The reality is cancer can come back.  So I have had to find healthy ways of coping with the fear of its recurrence. As with the treatment part of my cancer journey, I have used my friends, family, alternative medicine therapies, the Cancer Care Centre and my professional career to work through these issues. I have tried to focus on what I have gained from my experience. Pivotal to all of this has been my association with the Cancer Care Centre.

From  that first day five years ago, I have continued to use the services offered at the Centre – meditation classes, attending talks by guest speakers, having ongoing lymphatic drainage massage and using the resource library extensively. In the first year after diagnosis, I think I read every book in the library!

I was only able to utilise these services because they were provided at such an affordable price. The Breast Care Nurse, Karen was a fantastic support and provided me with a wealth of information and advice on everything from prosthetics and wigs to support networks, and she was able to speak in layman’s terms to explain treatments and what to expect.

When I heard the Centre was going through financial difficulty last year at the AGM, I decided I would nominate for the Board. I am passionate about keeping the Centre going, as the thought of it not being there to help other people as it did me is unthinkable!

Coping with cancer will continue to be an on-going, ever-changing process.
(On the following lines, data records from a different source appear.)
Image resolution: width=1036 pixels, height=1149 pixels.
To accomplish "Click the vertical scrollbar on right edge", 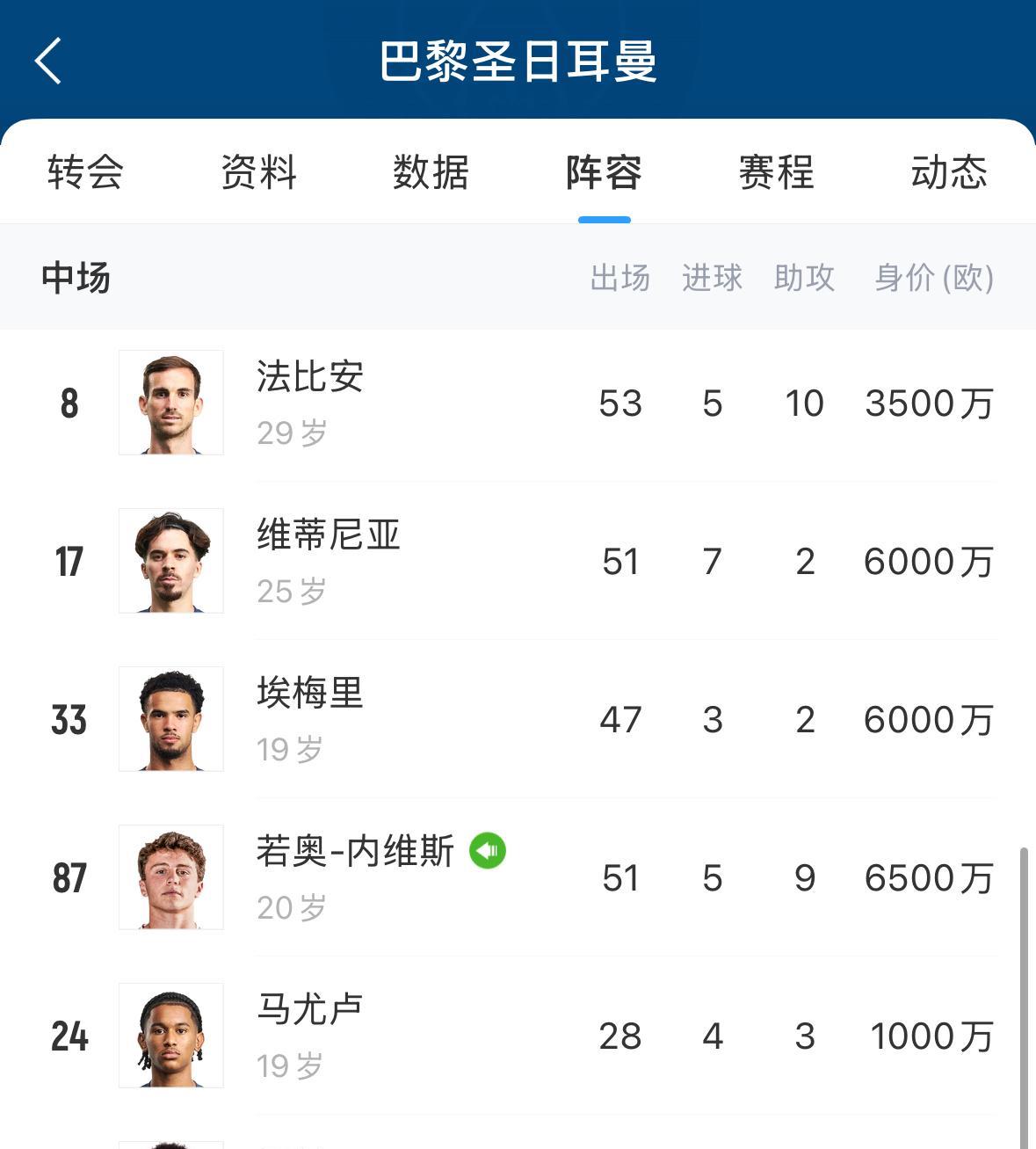I will point(1024,998).
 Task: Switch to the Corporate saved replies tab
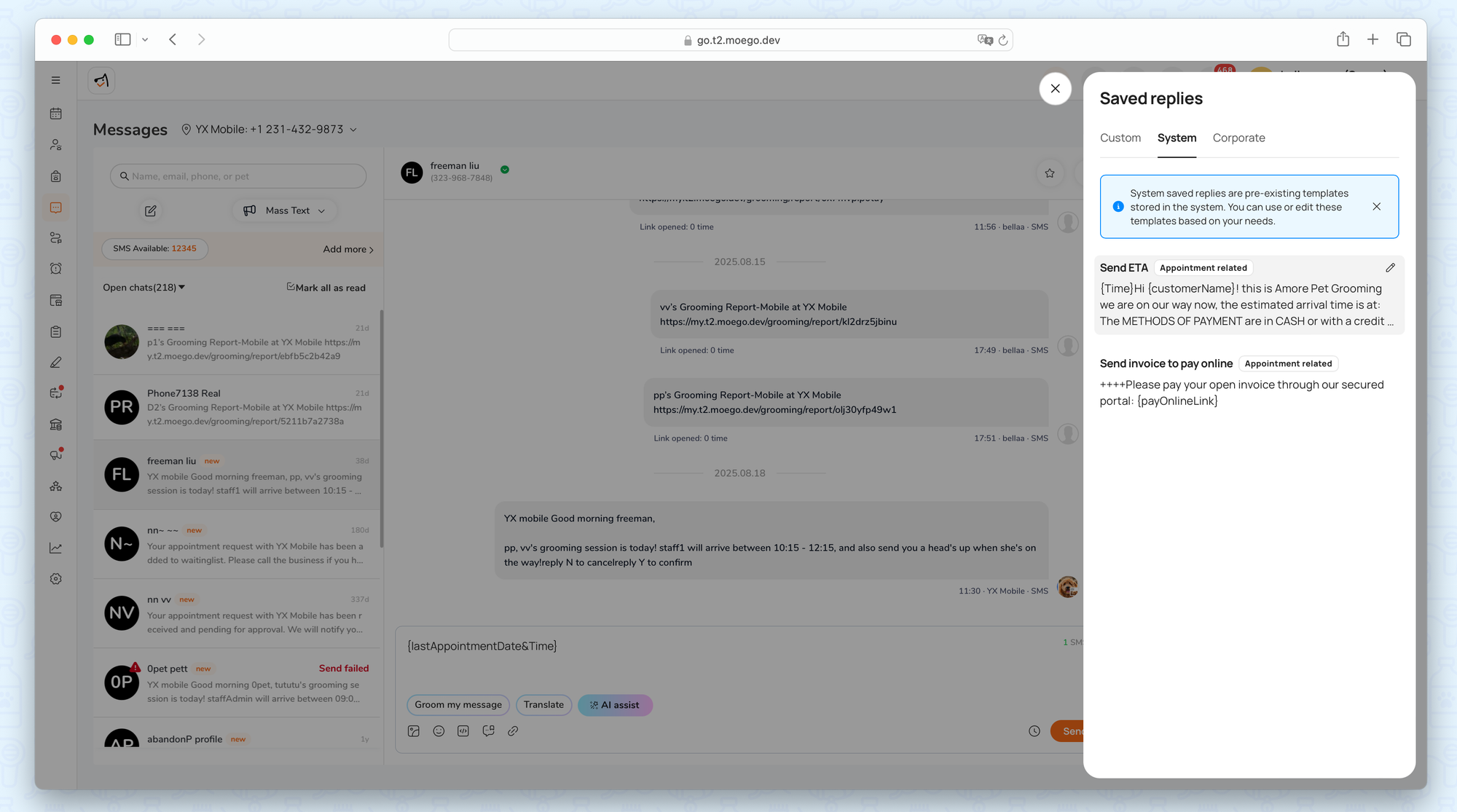(1238, 138)
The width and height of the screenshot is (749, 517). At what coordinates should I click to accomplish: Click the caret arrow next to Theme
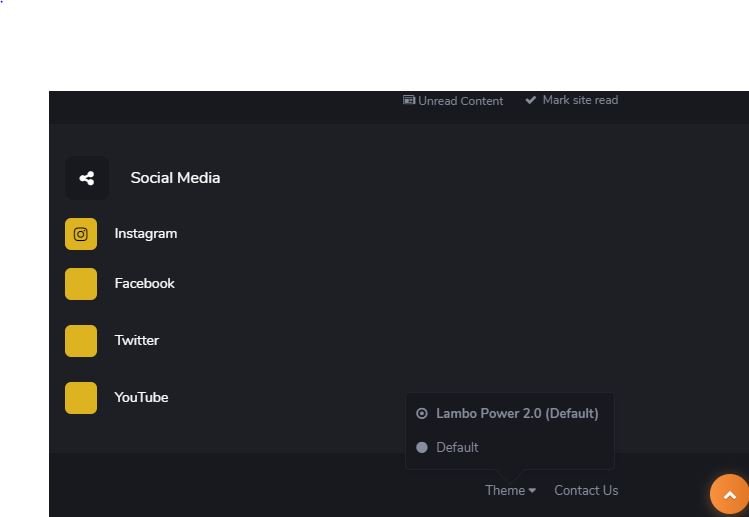532,491
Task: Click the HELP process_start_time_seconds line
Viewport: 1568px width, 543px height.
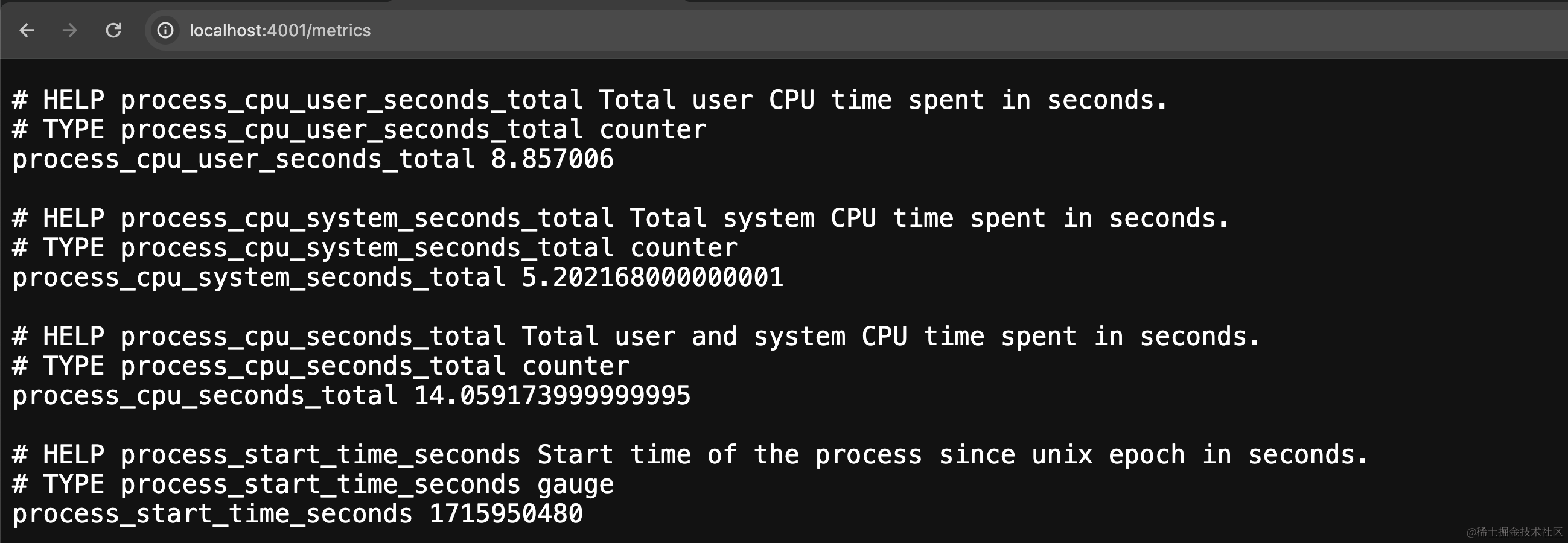Action: (690, 455)
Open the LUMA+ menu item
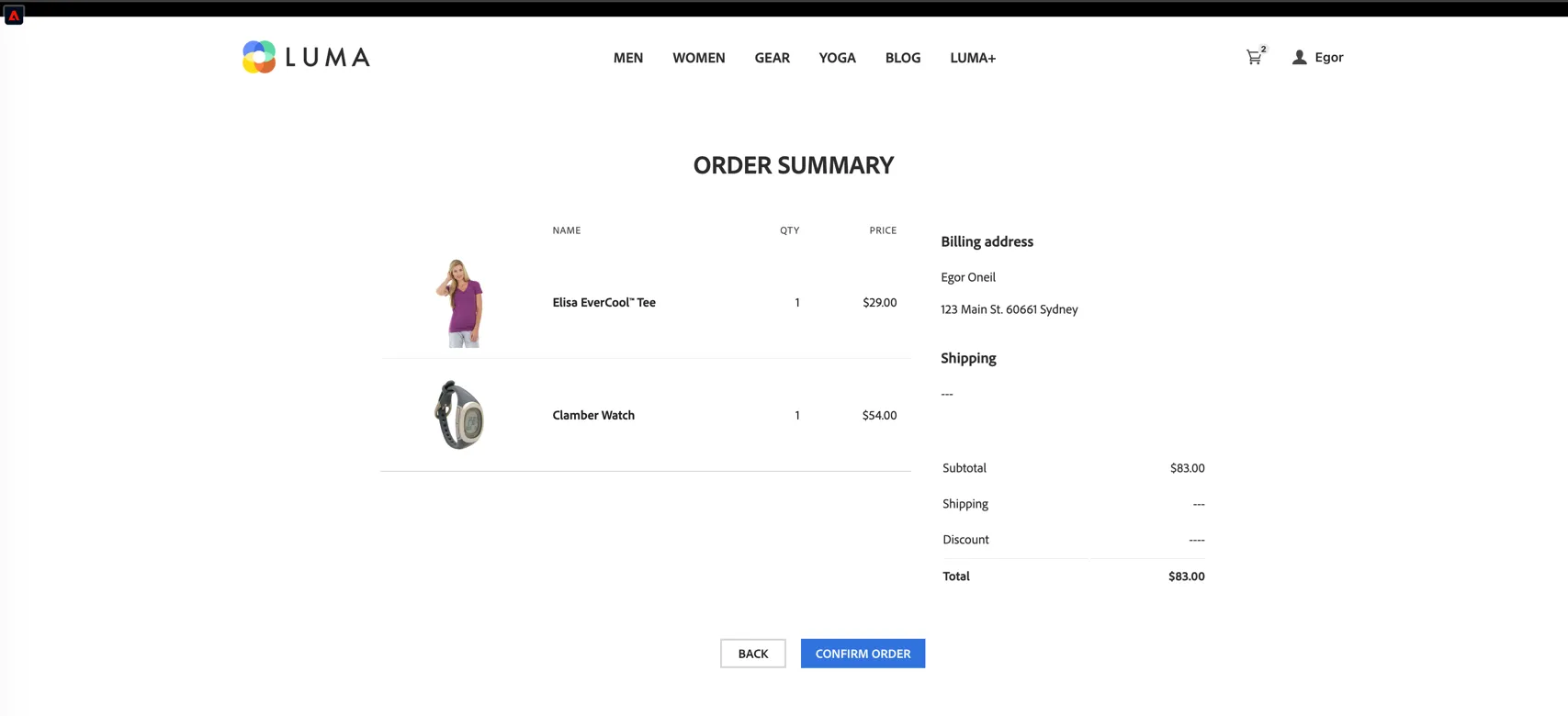Viewport: 1568px width, 716px height. 973,58
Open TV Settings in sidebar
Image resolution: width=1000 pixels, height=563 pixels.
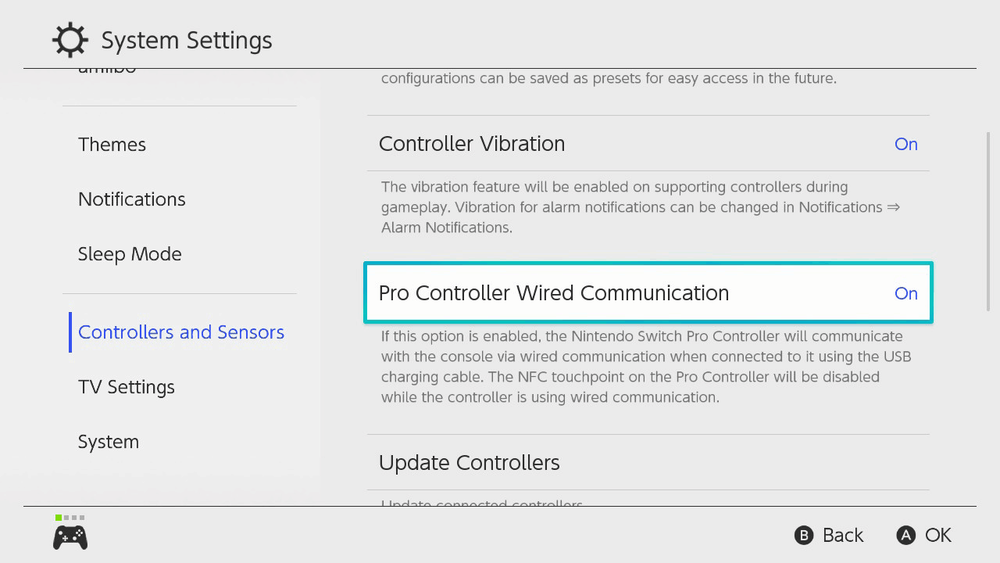coord(126,388)
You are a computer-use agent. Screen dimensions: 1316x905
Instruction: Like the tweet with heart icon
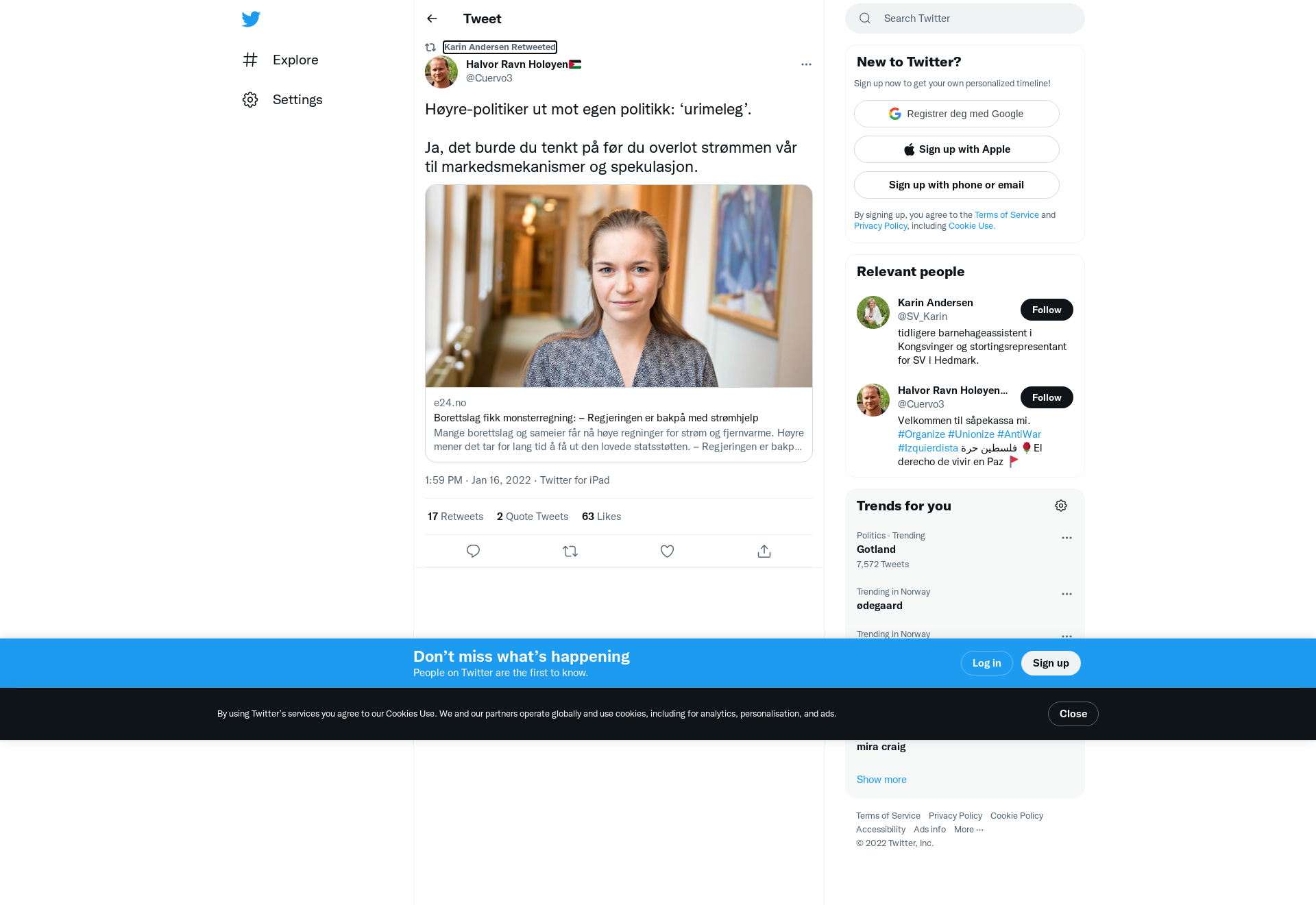point(667,551)
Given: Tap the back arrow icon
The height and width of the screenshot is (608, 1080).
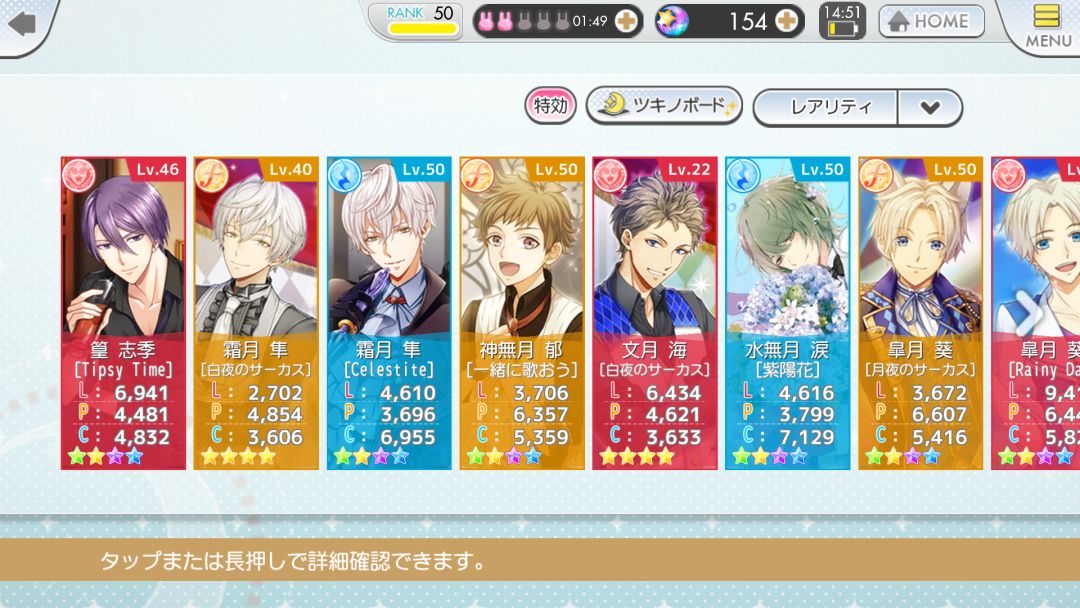Looking at the screenshot, I should tap(21, 23).
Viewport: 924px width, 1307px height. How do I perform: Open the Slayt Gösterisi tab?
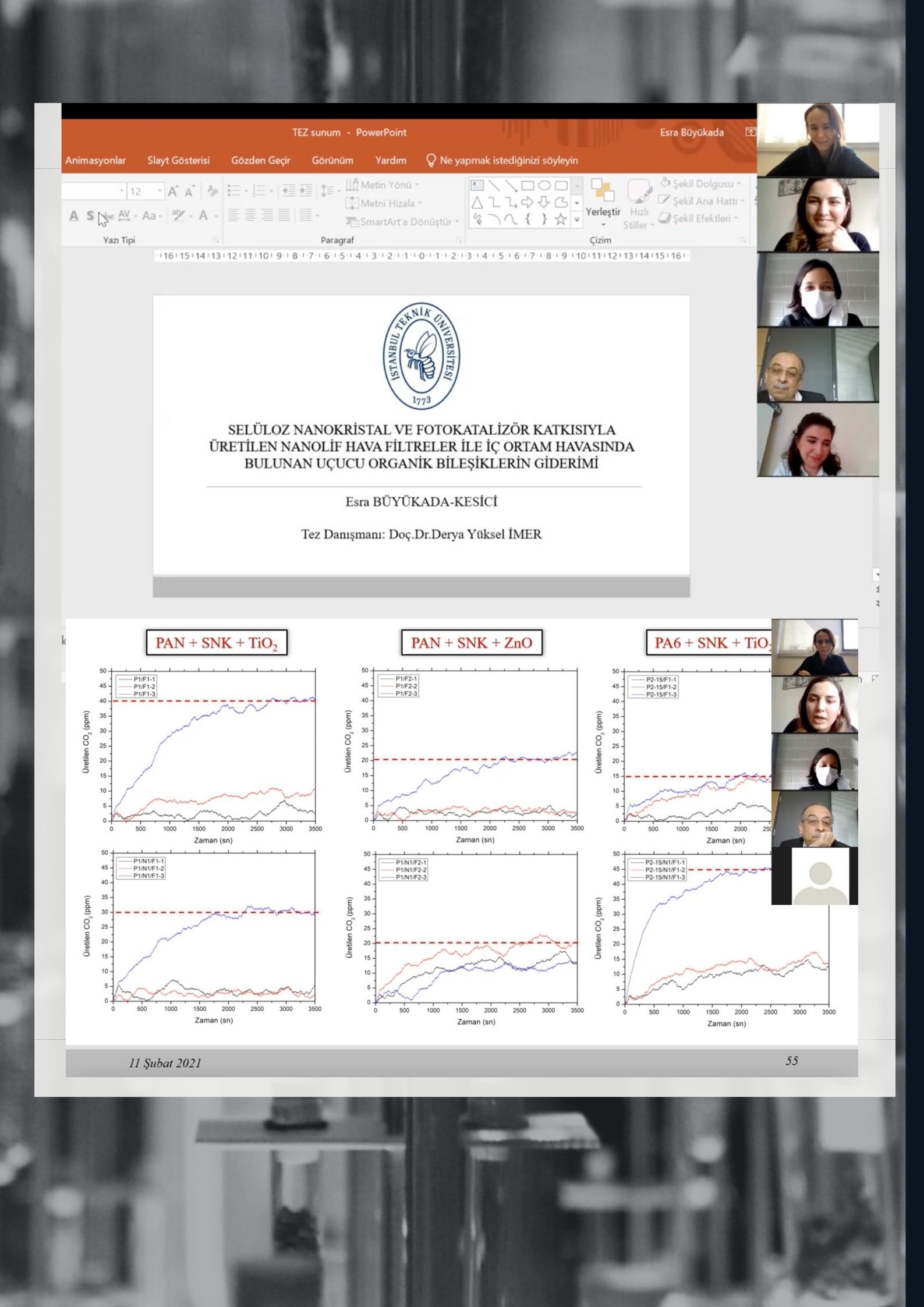[x=178, y=160]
Cancer taught me about myself, my faith, spirituality, family, priorities, the richness of friendships and the fragility of life.

I loved my life before I got cancer but I didn’t appreciate it like I do now. There is even a certain sparkle in life’s most mundane things. I know it’s impossible to go back to life before cancer, so I aim to make my new life and my ‘new me’ better than ever.

It is my hope for all people young and old to stay informed on matters of health and remain pro-active in maintaining their health and well-being.

I am using my cancer experience as a catalyst to personal, emotional and spiritual growth.  As another breast cancer survivor once told me, “Cancer is not a death sentence – just a word.”  There is life after cancer, and I intend to make it a good one! It is reassuring to know that the Cancer Care Centre will be there to help me and others along.